Der Antragsteller Ziff. 1 hat jedenfalls ab dem 25. Juli 2010 nur noch ein Aufenthaltsrecht, das sich aus dem Zweck der Arbeitsuche ergibt (§ 2 Abs. 2 Nr. 1 2. Alt. FreizügG/EU), so dass der Anwendungsbereich der Ausschlussklausel des § 7 Abs. 1 Satz 2 Nr. 2 SGB II eröffnet ist. Die Antragsteller Ziff. 2 bis 4 haben zu keinem Zeitpunkt eine Beschäftigung oder selbstständige Tätigkeit in der Bundesrepublik Deutschland ausgeübt, so dass sie ebenfalls kein Aufenthaltsrecht als Arbeitnehmer haben. § 7 Abs. 1 Satz 2 Nr. 2 SGB II wird im vorliegenden Fall auch nicht durch Art. 1 Europäisches Fürsorgeabkommen (EFA) verdrängt (vgl. BSG SozR 4-4200 § 7 Nr. 21), denn Bulgarien gehört nicht zu den Signatarstaaten des EFA. Ob für den Antragsteller Ziff. 1 bis zum 25. Juli 2010 die Freizügigkeitsberechtigung nach § 2 Abs. 1 FreizügG/EU gemäß § 2 Abs. 3 Satz 2 FreizügG/EU noch fortwirkt - was entsprechend für ein hiervon nach § 3 FreizügG/EU abgeleitetes Aufenthaltsrecht als Familienangehörige für die Antragsteller Ziff. 2 bis 4 gelten würde - kann dahin stehen, denn im Verfahren des einstweiligen Rechtsschutzes ist zu berücksichtigen, dass zweifelhaft ist, ob der in § 7 Abs. 1 Satz 2 Nr. 2 SGB II geregelte Leistungsausschluss für Unionsbürger (noch) europarechtskonform ist. In der obergerichtlichen Rechtsprechung sind in letzter Zeit in vergleichbaren Fällen in Verfahren des einstweiligen Rechtsschutzes ganz überwiegend Leistungen im Rahmen einer Folgenabwägung zugesprochen worden (vgl. LSG Nordrhein-Westfalen, Beschluss vom 10. Mai 2010 - L 7 AS 134/10 B ER -; LSG Baden-Württemberg, Beschluss vom 25. August 2010 - L 7 AS 3769/10 ER-B -; Bayer. LSG, Beschluss vom 22. Dezember 2010 - L 16 AS 767/10 B-ER -; LSG Niedersachsen-Bremen, Beschlüsse vom 11. März 2011 - L 13 AS 51/11 B ER und vom 11. August 2011 - L 15 AS 188/11 B ER -; LSG Berlin-Brandenburg, Beschluss vom 30. Juni 2011 - L 25 AS 535/11 B ER -; Hess. LSG, Beschluss vom 14. Juli 2011 - L 7 AS 107/11 B ER; LSG Schleswig-Holstein, Beschluss vom 14. September 2011 - L 3 AS 155/11 B ER - (alle juris)).

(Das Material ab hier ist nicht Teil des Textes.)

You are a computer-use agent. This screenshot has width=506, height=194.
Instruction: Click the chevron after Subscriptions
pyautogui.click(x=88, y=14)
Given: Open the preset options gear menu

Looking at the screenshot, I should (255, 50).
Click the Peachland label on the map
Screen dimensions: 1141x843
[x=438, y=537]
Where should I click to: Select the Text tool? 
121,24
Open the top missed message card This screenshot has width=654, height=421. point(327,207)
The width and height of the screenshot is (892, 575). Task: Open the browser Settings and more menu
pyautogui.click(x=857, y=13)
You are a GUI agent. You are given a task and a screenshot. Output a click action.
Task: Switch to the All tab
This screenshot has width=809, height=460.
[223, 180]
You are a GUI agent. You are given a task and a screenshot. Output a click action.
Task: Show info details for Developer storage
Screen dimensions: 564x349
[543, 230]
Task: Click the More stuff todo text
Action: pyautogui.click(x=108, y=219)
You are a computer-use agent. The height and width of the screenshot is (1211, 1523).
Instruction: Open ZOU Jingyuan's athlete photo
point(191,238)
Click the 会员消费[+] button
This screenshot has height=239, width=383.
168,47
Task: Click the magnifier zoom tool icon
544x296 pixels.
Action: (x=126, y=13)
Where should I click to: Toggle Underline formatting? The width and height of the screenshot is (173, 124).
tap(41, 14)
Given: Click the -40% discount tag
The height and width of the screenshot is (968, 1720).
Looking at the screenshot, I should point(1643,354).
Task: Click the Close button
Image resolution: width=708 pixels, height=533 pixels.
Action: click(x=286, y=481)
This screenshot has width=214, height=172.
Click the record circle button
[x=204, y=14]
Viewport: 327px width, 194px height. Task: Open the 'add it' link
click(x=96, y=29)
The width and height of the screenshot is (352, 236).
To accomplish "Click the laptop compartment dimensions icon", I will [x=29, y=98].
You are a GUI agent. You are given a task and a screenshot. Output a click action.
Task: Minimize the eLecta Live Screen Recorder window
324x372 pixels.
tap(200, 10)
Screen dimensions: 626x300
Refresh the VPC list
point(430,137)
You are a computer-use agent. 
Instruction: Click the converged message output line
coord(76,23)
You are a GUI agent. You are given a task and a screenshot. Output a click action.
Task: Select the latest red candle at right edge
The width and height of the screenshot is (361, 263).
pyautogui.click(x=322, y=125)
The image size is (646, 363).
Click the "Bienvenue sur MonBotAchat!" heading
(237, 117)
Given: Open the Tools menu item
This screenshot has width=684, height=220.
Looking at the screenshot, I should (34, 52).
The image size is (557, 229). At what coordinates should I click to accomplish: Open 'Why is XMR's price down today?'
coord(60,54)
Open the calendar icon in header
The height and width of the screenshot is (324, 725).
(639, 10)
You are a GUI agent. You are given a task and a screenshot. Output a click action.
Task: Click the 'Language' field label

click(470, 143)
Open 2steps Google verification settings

Der Senat hat die in Rechtsprechung und Literatur geäußerten Bedenken hinsichtlich der Vereinbarkeit der Norm mit europäischem Gemeinschaftsrecht im Beschluss vom 11. Dezember 2009 (- L 12 AS 5297/09 ER-B - (juris)) nicht geteilt. Eine höchstrichterliche Klärung der hiermit verbundenen komplexen und schwierigen Rechtsfragen ist bislang noch nicht erfolgt. Die bislang vom Senat vertretene Auffassung wird durch die Verordnung (EG) 883/2004 des Europäischen Parlaments und des Rates vom 29. April 2004 zur Koordinierung der Systeme der sozialen Sicherheit, die nach ihrem Art. 91 am Tag des Inkrafttretens der Durchführungsverordnung und damit am 1. Mai 2010 (vgl. Art. 97 VO (EG) 987/2009 vom 16. September 2009 zur Festlegung der Modalitäten für die Durchführung der VO (EG) 883/2004) Gültigkeit erlangt hat und an die Stelle der VO (EWG) 1408/71 getreten ist, allerdings in Frage gestellt. Nach Art. 4 VO (EG) 883/2004 haben Personen, für die diese Verordnung gilt, grundsätzlich die gleichen Rechte und Pflichten aufgrund der Rechtsvorschriften eines Mitgliedstaates wie die Staatsangehörigen dieses Staates. Nach Art. 3 Abs. 3 gilt diese Verordnung auch für die besonderen beitragsunabhängigen Geldleistungen gemäß Art. 70, wozu nach Anhang X (i.d.F. der VO (EG) 988/2009 v. 16. September 2009 zur Änderung der VO (EG) 883/2004 und zur Festlegung des Inhalts ihrer Anhänge) auch die Leistungen zur Sicherung des Lebensunterhalts der Grundsicherung für Arbeitsuchende gehören. Nach Art. 2 Abs. 2 VO (EG) 883/2004 gilt diese für Staatsangehörige eines Mitgliedstaates, Staatenlose und Flüchtlinge mit Wohnort in einem Mitgliedstaat, für die Rechtsvorschriften eines oder mehrerer Mitgliedstaaten galten oder gelten sowie für ihre Familienangehörigen und Hinterbliebenen.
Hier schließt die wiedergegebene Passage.